[Records from a collection]
== Segment start ==
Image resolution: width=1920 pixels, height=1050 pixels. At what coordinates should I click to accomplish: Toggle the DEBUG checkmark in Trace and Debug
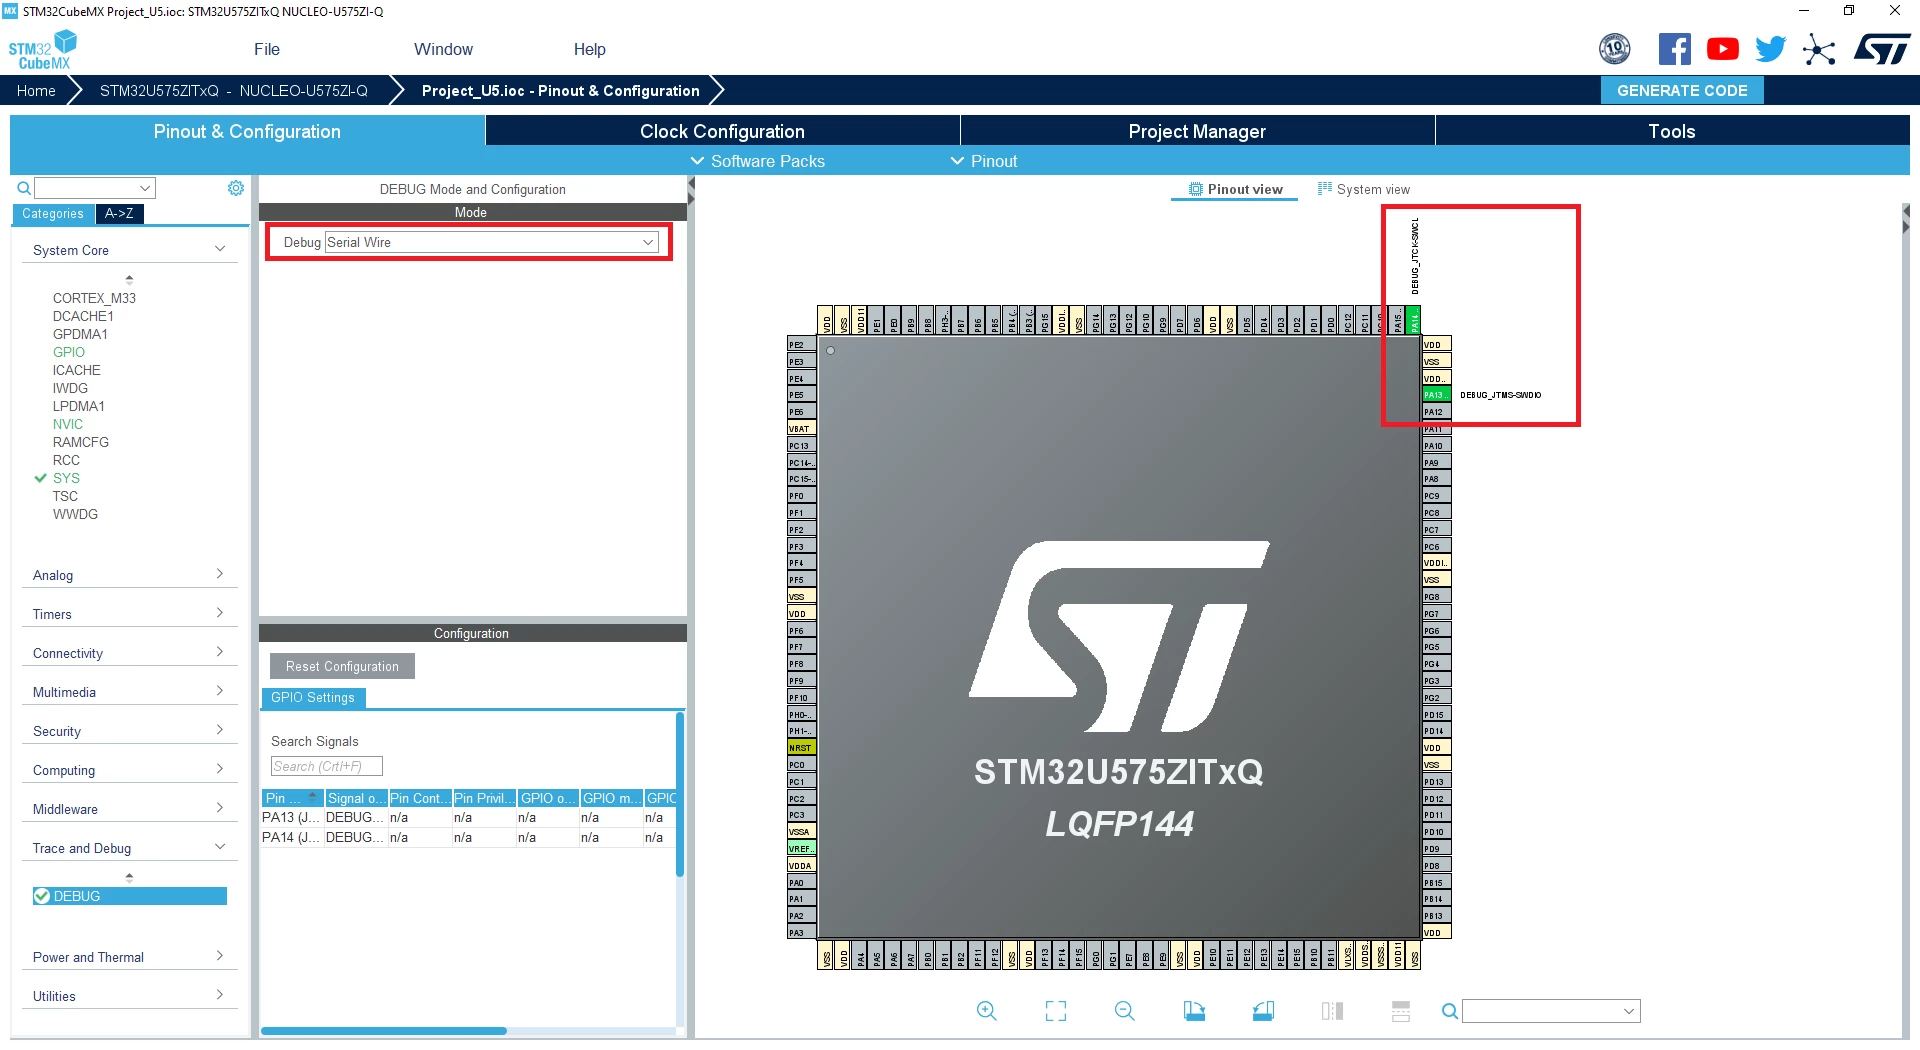point(42,896)
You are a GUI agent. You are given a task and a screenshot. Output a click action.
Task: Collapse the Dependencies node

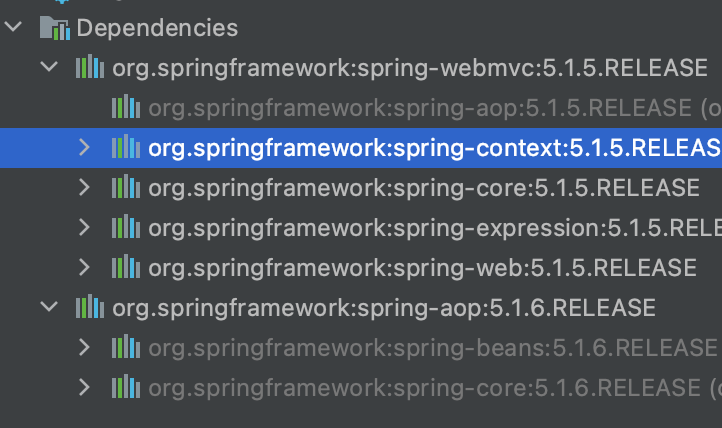(x=12, y=28)
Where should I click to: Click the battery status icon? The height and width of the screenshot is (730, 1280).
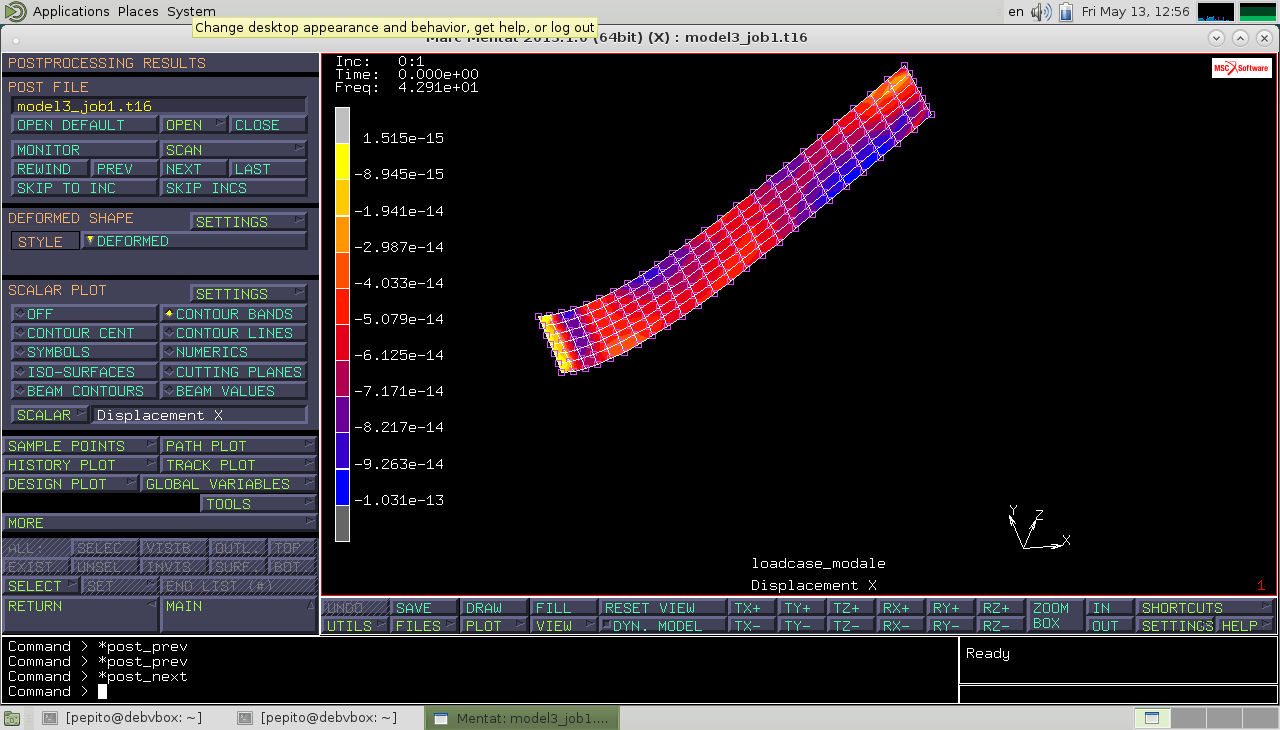(x=1065, y=12)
== Segment end ==
This task asks for the data above repeated exactly, without a single picture.

RESPONSE TO THE TASK
Image resolution: width=1920 pixels, height=1050 pixels. At what coordinates should I click to accomplish: Toggle the DEBUG checkmark in Trace and Debug
point(42,896)
You are a GUI agent. You are given a task and a screenshot. Output a click action.
Task: Collapse the Dependencies node

(x=12, y=28)
Where should I click to: Click the battery status icon? The height and width of the screenshot is (730, 1280).
(x=1065, y=12)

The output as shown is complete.